*Prompt*: Turn all of the rows below into a Markdown table with two columns, Number and Text. Give each row's number and its words, and leave out blank lines.

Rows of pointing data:
--
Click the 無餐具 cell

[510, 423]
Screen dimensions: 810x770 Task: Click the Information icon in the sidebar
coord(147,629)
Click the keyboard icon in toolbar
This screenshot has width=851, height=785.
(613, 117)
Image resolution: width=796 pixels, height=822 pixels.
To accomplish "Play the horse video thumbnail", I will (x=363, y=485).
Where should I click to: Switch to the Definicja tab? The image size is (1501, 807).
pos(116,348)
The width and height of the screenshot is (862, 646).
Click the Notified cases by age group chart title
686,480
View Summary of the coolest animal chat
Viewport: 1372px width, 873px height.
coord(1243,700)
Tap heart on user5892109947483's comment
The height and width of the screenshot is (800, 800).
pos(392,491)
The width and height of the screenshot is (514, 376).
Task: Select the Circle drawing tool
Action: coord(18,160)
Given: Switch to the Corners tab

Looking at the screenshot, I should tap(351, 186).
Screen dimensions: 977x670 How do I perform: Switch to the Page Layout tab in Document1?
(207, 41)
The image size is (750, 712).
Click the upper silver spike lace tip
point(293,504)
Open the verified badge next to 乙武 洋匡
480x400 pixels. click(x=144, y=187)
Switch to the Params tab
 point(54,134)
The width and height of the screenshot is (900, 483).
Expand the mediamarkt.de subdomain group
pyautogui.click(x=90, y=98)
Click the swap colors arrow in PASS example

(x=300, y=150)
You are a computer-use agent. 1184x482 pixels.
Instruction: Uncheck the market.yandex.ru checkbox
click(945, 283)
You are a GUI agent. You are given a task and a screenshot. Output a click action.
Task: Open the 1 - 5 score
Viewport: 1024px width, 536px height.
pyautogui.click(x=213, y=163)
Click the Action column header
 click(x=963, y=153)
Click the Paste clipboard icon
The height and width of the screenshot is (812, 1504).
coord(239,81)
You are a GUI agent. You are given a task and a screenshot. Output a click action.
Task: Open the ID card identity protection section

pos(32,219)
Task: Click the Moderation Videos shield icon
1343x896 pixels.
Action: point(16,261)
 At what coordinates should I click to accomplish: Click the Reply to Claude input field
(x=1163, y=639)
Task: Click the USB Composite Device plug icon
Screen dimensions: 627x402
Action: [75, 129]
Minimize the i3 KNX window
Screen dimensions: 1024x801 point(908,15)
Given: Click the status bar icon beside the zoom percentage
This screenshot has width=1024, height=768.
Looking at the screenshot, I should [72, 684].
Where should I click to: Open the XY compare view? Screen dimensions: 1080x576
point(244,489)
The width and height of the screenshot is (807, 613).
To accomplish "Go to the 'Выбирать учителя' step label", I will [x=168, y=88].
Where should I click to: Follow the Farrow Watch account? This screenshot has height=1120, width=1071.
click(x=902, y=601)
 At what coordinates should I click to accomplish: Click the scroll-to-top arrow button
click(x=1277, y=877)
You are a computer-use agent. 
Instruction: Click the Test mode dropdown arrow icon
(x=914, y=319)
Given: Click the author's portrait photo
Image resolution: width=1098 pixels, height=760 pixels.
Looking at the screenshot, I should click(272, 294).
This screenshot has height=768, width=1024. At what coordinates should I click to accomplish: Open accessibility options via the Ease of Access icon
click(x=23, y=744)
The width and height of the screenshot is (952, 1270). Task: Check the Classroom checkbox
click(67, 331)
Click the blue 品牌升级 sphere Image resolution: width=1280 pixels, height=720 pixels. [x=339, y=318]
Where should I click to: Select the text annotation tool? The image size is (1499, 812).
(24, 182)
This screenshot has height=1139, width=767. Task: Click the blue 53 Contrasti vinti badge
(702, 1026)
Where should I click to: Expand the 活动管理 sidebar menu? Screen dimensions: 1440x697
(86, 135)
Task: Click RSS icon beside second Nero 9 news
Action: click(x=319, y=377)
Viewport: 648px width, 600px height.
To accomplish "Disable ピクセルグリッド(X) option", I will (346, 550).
--
*Output of the exercise*:
| Number | Text |
|---|---|
| 1 | Click the 無餐具 cell |
| 2 | [510, 423] |
| 3 | Screen dimensions: 810x770 Task: Click the Information icon in the sidebar |
| 4 | coord(147,629) |
| 5 | Click the keyboard icon in toolbar |
| 6 | This screenshot has width=851, height=785. |
| 7 | (613, 117) |
| 8 | Image resolution: width=796 pixels, height=822 pixels. |
| 9 | To accomplish "Play the horse video thumbnail", I will (x=363, y=485). |
| 10 | Where should I click to: Switch to the Definicja tab? The image size is (1501, 807). |
| 11 | pos(116,348) |
| 12 | The width and height of the screenshot is (862, 646). |
| 13 | Click the Notified cases by age group chart title |
| 14 | 686,480 |
| 15 | View Summary of the coolest animal chat |
| 16 | Viewport: 1372px width, 873px height. |
| 17 | coord(1243,700) |
| 18 | Tap heart on user5892109947483's comment |
| 19 | The height and width of the screenshot is (800, 800). |
| 20 | pos(392,491) |
| 21 | The width and height of the screenshot is (514, 376). |
| 22 | Task: Select the Circle drawing tool |
| 23 | Action: coord(18,160) |
| 24 | Given: Switch to the Corners tab |
| 25 | Looking at the screenshot, I should tap(351, 186). |
| 26 | Screen dimensions: 977x670 How do I perform: Switch to the Page Layout tab in Document1? |
| 27 | (207, 41) |
| 28 | The image size is (750, 712). |
| 29 | Click the upper silver spike lace tip |
| 30 | point(293,504) |
| 31 | Open the verified badge next to 乙武 洋匡 |
| 32 | 480x400 pixels. click(x=144, y=187) |
| 33 | Switch to the Params tab |
| 34 |  point(54,134) |
| 35 | The width and height of the screenshot is (900, 483). |
| 36 | Expand the mediamarkt.de subdomain group |
| 37 | pyautogui.click(x=90, y=98) |
| 38 | Click the swap colors arrow in PASS example |
| 39 | (x=300, y=150) |
| 40 | You are a computer-use agent. 1184x482 pixels. |
| 41 | Instruction: Uncheck the market.yandex.ru checkbox |
| 42 | click(945, 283) |
| 43 | You are a GUI agent. You are given a task and a screenshot. Output a click action. |
| 44 | Task: Open the 1 - 5 score |
| 45 | Viewport: 1024px width, 536px height. |
| 46 | pyautogui.click(x=213, y=163) |
| 47 | Click the Action column header |
| 48 |  click(x=963, y=153) |
| 49 | Click the Paste clipboard icon |
| 50 | The height and width of the screenshot is (812, 1504). |
| 51 | coord(239,81) |
| 52 | You are a GUI agent. You are given a task and a screenshot. Output a click action. |
| 53 | Task: Open the ID card identity protection section |
| 54 | pos(32,219) |
| 55 | Task: Click the Moderation Videos shield icon |
| 56 | 1343x896 pixels. |
| 57 | Action: point(16,261) |
| 58 |  At what coordinates should I click to accomplish: Click the Reply to Claude input field |
| 59 | (x=1163, y=639) |
| 60 | Task: Click the USB Composite Device plug icon |
| 61 | Screen dimensions: 627x402 |
| 62 | Action: [75, 129] |
| 63 | Minimize the i3 KNX window |
| 64 | Screen dimensions: 1024x801 point(908,15) |
| 65 | Given: Click the status bar icon beside the zoom percentage |
| 66 | This screenshot has width=1024, height=768. |
| 67 | Looking at the screenshot, I should [72, 684]. |
| 68 | Where should I click to: Open the XY compare view? Screen dimensions: 1080x576 |
| 69 | point(244,489) |
| 70 | The width and height of the screenshot is (807, 613). |
| 71 | To accomplish "Go to the 'Выбирать учителя' step label", I will [x=168, y=88]. |
| 72 | Where should I click to: Follow the Farrow Watch account? This screenshot has height=1120, width=1071. |
| 73 | click(x=902, y=601) |
| 74 |  At what coordinates should I click to accomplish: Click the scroll-to-top arrow button |
| 75 | click(x=1277, y=877) |
| 76 | You are a computer-use agent.  |
| 77 | Instruction: Click the Test mode dropdown arrow icon |
| 78 | (x=914, y=319) |
| 79 | Given: Click the author's portrait photo |
| 80 | Image resolution: width=1098 pixels, height=760 pixels. |
| 81 | Looking at the screenshot, I should click(272, 294). |
| 82 | This screenshot has height=768, width=1024. At what coordinates should I click to accomplish: Open accessibility options via the Ease of Access icon |
| 83 | click(x=23, y=744) |
| 84 | The width and height of the screenshot is (952, 1270). Task: Check the Classroom checkbox |
| 85 | click(67, 331) |
| 86 | Click the blue 品牌升级 sphere Image resolution: width=1280 pixels, height=720 pixels. [x=339, y=318] |
| 87 | Where should I click to: Select the text annotation tool? The image size is (1499, 812). |
| 88 | (24, 182) |
| 89 | This screenshot has height=1139, width=767. Task: Click the blue 53 Contrasti vinti badge |
| 90 | (702, 1026) |
| 91 | Where should I click to: Expand the 活动管理 sidebar menu? Screen dimensions: 1440x697 |
| 92 | (86, 135) |
| 93 | Task: Click RSS icon beside second Nero 9 news |
| 94 | Action: click(x=319, y=377) |
| 95 | Viewport: 648px width, 600px height. |
| 96 | To accomplish "Disable ピクセルグリッド(X) option", I will (346, 550). |